Entries provided >>
▶

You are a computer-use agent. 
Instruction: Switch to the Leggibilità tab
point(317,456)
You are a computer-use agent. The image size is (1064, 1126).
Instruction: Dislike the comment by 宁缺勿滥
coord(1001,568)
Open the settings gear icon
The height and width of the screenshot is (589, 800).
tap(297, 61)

◀

Problem to solve >>
Repeat each of the entries exactly as written.

Response to this exercise >>
You are a computer-use agent. 
Instruction: Switch to the Leggibilità tab
point(317,456)
You are a computer-use agent. The image size is (1064, 1126).
Instruction: Dislike the comment by 宁缺勿滥
coord(1001,568)
Open the settings gear icon
The height and width of the screenshot is (589, 800).
tap(297, 61)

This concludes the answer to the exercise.